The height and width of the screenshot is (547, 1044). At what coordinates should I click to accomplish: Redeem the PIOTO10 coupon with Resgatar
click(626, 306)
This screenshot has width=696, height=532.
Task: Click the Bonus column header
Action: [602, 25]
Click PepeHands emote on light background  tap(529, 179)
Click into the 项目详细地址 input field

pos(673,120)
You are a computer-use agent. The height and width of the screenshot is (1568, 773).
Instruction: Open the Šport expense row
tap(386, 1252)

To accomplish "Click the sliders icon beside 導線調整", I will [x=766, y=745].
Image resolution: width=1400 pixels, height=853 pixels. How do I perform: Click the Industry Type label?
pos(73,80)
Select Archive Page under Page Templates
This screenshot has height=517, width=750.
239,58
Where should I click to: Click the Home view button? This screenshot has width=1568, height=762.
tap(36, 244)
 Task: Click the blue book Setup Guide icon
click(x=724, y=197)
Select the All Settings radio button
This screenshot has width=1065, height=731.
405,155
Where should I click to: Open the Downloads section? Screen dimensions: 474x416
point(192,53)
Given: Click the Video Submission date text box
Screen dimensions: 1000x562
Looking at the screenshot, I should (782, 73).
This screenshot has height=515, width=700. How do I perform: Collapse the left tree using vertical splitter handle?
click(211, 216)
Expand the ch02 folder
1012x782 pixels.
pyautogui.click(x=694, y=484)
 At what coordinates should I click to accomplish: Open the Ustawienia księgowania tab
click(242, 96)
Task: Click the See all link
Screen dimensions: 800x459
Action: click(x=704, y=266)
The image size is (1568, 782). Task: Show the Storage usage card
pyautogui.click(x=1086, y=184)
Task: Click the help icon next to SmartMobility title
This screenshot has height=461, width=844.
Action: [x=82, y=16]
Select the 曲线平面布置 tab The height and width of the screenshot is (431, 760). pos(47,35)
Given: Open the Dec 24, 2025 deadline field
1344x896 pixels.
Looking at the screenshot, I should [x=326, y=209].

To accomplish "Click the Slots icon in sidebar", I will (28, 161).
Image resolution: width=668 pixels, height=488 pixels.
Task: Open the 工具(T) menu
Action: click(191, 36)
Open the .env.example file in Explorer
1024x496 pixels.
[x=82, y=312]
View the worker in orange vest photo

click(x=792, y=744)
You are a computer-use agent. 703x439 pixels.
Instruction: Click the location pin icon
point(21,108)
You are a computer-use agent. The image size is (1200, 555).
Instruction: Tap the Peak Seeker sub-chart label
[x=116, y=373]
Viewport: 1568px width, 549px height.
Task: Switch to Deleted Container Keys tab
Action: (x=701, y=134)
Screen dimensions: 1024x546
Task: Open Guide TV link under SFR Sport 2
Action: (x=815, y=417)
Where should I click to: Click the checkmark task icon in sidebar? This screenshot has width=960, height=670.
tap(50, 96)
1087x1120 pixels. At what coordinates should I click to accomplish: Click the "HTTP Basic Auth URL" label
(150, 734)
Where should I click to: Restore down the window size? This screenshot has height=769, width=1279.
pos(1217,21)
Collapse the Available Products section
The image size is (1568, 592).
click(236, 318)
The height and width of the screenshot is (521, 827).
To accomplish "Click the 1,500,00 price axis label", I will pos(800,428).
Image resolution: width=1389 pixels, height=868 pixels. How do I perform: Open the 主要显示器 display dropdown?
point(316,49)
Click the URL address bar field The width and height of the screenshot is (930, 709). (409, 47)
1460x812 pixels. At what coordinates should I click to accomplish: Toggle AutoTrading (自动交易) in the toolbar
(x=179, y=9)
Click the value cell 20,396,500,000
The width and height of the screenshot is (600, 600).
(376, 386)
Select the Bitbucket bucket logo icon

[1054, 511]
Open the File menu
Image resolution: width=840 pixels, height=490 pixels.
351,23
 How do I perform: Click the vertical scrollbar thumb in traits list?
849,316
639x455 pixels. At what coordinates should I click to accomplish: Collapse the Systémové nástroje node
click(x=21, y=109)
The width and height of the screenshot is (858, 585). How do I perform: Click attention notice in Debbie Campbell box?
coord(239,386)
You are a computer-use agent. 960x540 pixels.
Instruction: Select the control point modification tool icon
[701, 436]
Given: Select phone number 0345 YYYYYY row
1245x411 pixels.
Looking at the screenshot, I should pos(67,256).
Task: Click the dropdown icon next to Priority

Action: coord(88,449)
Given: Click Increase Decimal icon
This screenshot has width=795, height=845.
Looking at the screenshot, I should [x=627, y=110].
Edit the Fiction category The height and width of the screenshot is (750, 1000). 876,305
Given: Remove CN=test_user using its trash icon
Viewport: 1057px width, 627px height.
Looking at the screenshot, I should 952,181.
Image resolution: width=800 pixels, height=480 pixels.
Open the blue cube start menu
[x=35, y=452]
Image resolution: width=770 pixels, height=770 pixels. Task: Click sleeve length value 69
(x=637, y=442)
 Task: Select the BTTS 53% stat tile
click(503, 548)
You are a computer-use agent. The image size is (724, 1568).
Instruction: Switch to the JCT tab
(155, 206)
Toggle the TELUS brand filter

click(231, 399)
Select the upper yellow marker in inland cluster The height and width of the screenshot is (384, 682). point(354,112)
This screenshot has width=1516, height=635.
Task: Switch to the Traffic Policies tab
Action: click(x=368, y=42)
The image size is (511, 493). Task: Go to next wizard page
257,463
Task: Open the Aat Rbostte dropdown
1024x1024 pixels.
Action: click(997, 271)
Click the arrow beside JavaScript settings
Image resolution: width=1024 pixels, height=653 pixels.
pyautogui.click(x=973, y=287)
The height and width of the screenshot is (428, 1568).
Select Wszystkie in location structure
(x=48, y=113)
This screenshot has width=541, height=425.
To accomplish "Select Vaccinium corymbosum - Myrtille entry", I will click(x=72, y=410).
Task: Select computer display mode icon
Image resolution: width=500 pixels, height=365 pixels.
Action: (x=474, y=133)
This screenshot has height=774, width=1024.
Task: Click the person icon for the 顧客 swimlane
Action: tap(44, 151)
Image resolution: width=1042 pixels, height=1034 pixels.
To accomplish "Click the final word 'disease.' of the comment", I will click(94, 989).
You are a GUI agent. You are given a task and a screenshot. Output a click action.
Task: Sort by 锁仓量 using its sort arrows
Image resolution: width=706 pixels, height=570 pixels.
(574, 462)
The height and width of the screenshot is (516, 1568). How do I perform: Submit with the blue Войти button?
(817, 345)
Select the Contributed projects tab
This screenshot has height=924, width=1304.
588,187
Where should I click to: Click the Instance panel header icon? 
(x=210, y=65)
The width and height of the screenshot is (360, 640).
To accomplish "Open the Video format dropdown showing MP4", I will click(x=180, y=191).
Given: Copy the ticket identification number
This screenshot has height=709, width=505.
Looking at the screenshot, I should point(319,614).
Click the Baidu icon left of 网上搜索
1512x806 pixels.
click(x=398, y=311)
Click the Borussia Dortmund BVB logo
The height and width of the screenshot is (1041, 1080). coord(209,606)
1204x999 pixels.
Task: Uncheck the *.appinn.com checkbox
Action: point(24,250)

▶ _What this task involves_
A word-for-word restatement of all the records is required.

▶ _Exercise result_
The height and width of the screenshot is (547, 1044). At what coordinates should I click to accomplish: Redeem the PIOTO10 coupon with Resgatar
click(626, 306)
This screenshot has width=696, height=532.
Task: Click the Bonus column header
Action: [602, 25]
Click PepeHands emote on light background  tap(529, 179)
Click into the 项目详细地址 input field

pos(673,120)
You are a computer-use agent. The height and width of the screenshot is (1568, 773).
Instruction: Open the Šport expense row
tap(386, 1252)

To accomplish "Click the sliders icon beside 導線調整", I will [x=766, y=745].
Image resolution: width=1400 pixels, height=853 pixels. How do I perform: Click the Industry Type label?
pos(73,80)
Select Archive Page under Page Templates
This screenshot has height=517, width=750.
239,58
Where should I click to: Click the Home view button? This screenshot has width=1568, height=762.
tap(36, 244)
 Task: Click the blue book Setup Guide icon
click(x=724, y=197)
Select the All Settings radio button
This screenshot has width=1065, height=731.
405,155
Where should I click to: Open the Downloads section? Screen dimensions: 474x416
point(192,53)
Given: Click the Video Submission date text box
Screen dimensions: 1000x562
Looking at the screenshot, I should (782, 73).
This screenshot has height=515, width=700. How do I perform: Collapse the left tree using vertical splitter handle?
click(211, 216)
Expand the ch02 folder
1012x782 pixels.
pyautogui.click(x=694, y=484)
 At what coordinates should I click to accomplish: Open the Ustawienia księgowania tab
click(242, 96)
Task: Click the See all link
Screen dimensions: 800x459
Action: click(x=704, y=266)
The image size is (1568, 782). Task: Show the Storage usage card
pyautogui.click(x=1086, y=184)
Task: Click the help icon next to SmartMobility title
This screenshot has height=461, width=844.
Action: [x=82, y=16]
Select the 曲线平面布置 tab The height and width of the screenshot is (431, 760). pos(47,35)
Given: Open the Dec 24, 2025 deadline field
1344x896 pixels.
Looking at the screenshot, I should [x=326, y=209].

To accomplish "Click the Slots icon in sidebar", I will (28, 161).
Image resolution: width=668 pixels, height=488 pixels.
Task: Open the 工具(T) menu
Action: click(191, 36)
Open the .env.example file in Explorer
1024x496 pixels.
[x=82, y=312]
View the worker in orange vest photo

click(x=792, y=744)
You are a computer-use agent. 703x439 pixels.
Instruction: Click the location pin icon
point(21,108)
You are a computer-use agent. The image size is (1200, 555).
Instruction: Tap the Peak Seeker sub-chart label
[x=116, y=373]
Viewport: 1568px width, 549px height.
Task: Switch to Deleted Container Keys tab
Action: (x=701, y=134)
Screen dimensions: 1024x546
Task: Open Guide TV link under SFR Sport 2
Action: (x=815, y=417)
Where should I click to: Click the checkmark task icon in sidebar? This screenshot has width=960, height=670.
tap(50, 96)
1087x1120 pixels. At what coordinates should I click to accomplish: Click the "HTTP Basic Auth URL" label
(150, 734)
Where should I click to: Restore down the window size? This screenshot has height=769, width=1279.
pos(1217,21)
Collapse the Available Products section
The image size is (1568, 592).
click(236, 318)
The height and width of the screenshot is (521, 827).
To accomplish "Click the 1,500,00 price axis label", I will pos(800,428).
Image resolution: width=1389 pixels, height=868 pixels. How do I perform: Open the 主要显示器 display dropdown?
point(316,49)
Click the URL address bar field The width and height of the screenshot is (930, 709). (409, 47)
1460x812 pixels. At what coordinates should I click to accomplish: Toggle AutoTrading (自动交易) in the toolbar
(x=179, y=9)
Click the value cell 20,396,500,000
The width and height of the screenshot is (600, 600).
(376, 386)
Select the Bitbucket bucket logo icon

[1054, 511]
Open the File menu
Image resolution: width=840 pixels, height=490 pixels.
351,23
 How do I perform: Click the vertical scrollbar thumb in traits list?
849,316
639x455 pixels. At what coordinates should I click to accomplish: Collapse the Systémové nástroje node
click(x=21, y=109)
The width and height of the screenshot is (858, 585). How do I perform: Click attention notice in Debbie Campbell box?
coord(239,386)
You are a computer-use agent. 960x540 pixels.
Instruction: Select the control point modification tool icon
[701, 436]
Given: Select phone number 0345 YYYYYY row
1245x411 pixels.
Looking at the screenshot, I should pos(67,256).
Task: Click the dropdown icon next to Priority

Action: coord(88,449)
Given: Click Increase Decimal icon
This screenshot has width=795, height=845.
Looking at the screenshot, I should [x=627, y=110].
Edit the Fiction category The height and width of the screenshot is (750, 1000). 876,305
Given: Remove CN=test_user using its trash icon
Viewport: 1057px width, 627px height.
Looking at the screenshot, I should 952,181.
Image resolution: width=800 pixels, height=480 pixels.
Open the blue cube start menu
[x=35, y=452]
Image resolution: width=770 pixels, height=770 pixels. Task: Click sleeve length value 69
(x=637, y=442)
 Task: Select the BTTS 53% stat tile
click(503, 548)
You are a computer-use agent. The image size is (724, 1568).
Instruction: Switch to the JCT tab
(155, 206)
Toggle the TELUS brand filter

click(231, 399)
Select the upper yellow marker in inland cluster The height and width of the screenshot is (384, 682). point(354,112)
This screenshot has width=1516, height=635.
Task: Switch to the Traffic Policies tab
Action: click(x=368, y=42)
The image size is (511, 493). Task: Go to next wizard page
257,463
Task: Open the Aat Rbostte dropdown
1024x1024 pixels.
Action: click(997, 271)
Click the arrow beside JavaScript settings
Image resolution: width=1024 pixels, height=653 pixels.
pyautogui.click(x=973, y=287)
The height and width of the screenshot is (428, 1568).
Select Wszystkie in location structure
(x=48, y=113)
This screenshot has width=541, height=425.
To accomplish "Select Vaccinium corymbosum - Myrtille entry", I will click(x=72, y=410).
Task: Select computer display mode icon
Image resolution: width=500 pixels, height=365 pixels.
Action: (x=474, y=133)
This screenshot has height=774, width=1024.
Task: Click the person icon for the 顧客 swimlane
Action: tap(44, 151)
Image resolution: width=1042 pixels, height=1034 pixels.
To accomplish "Click the final word 'disease.' of the comment", I will click(94, 989).
You are a GUI agent. You are given a task and a screenshot. Output a click action.
Task: Sort by 锁仓量 using its sort arrows
Image resolution: width=706 pixels, height=570 pixels.
(574, 462)
The height and width of the screenshot is (516, 1568). How do I perform: Submit with the blue Войти button?
(817, 345)
Select the Contributed projects tab
This screenshot has height=924, width=1304.
588,187
Where should I click to: Click the Instance panel header icon? 
(x=210, y=65)
The width and height of the screenshot is (360, 640).
To accomplish "Open the Video format dropdown showing MP4", I will click(x=180, y=191).
Given: Copy the ticket identification number
This screenshot has height=709, width=505.
Looking at the screenshot, I should point(319,614).
Click the Baidu icon left of 网上搜索
1512x806 pixels.
click(x=398, y=311)
Click the Borussia Dortmund BVB logo
The height and width of the screenshot is (1041, 1080). coord(209,606)
1204x999 pixels.
Task: Uncheck the *.appinn.com checkbox
Action: point(24,250)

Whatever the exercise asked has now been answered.